START Material supplied

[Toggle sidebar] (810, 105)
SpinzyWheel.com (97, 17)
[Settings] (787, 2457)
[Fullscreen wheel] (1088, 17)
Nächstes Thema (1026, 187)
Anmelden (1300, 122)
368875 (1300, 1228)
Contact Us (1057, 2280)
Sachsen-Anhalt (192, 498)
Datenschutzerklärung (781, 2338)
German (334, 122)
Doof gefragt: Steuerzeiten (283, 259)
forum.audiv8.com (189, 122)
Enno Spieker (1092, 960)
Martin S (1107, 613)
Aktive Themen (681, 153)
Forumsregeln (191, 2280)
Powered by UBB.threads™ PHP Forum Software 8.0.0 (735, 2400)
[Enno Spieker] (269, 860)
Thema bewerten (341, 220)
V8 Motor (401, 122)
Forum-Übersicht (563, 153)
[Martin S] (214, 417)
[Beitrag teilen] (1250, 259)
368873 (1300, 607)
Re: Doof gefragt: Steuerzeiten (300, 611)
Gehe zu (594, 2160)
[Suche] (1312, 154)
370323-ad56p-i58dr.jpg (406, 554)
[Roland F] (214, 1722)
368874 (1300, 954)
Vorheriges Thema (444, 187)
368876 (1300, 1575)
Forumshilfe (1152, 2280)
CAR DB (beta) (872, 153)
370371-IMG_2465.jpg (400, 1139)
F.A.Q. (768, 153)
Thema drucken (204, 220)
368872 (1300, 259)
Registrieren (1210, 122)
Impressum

END Material supplied

- What you are asked to do -
Print exactly the lines above from the one with "Contact Us (1057, 2280)" to the one with "370323-ad56p-i58dr.jpg (406, 554)", including both.

- Answer section -
Contact Us (1057, 2280)
Sachsen-Anhalt (192, 498)
Datenschutzerklärung (781, 2338)
German (334, 122)
Doof gefragt: Steuerzeiten (283, 259)
forum.audiv8.com (189, 122)
Enno Spieker (1092, 960)
Martin S (1107, 613)
Aktive Themen (681, 153)
Forumsregeln (191, 2280)
Powered by UBB.threads™ PHP Forum Software 8.0.0 (735, 2400)
[Enno Spieker] (269, 860)
Thema bewerten (341, 220)
V8 Motor (401, 122)
Forum-Übersicht (563, 153)
[Martin S] (214, 417)
[Beitrag teilen] (1250, 259)
368873 (1300, 607)
Re: Doof gefragt: Steuerzeiten (300, 611)
Gehe zu (594, 2160)
[Suche] (1312, 154)
370323-ad56p-i58dr.jpg (406, 554)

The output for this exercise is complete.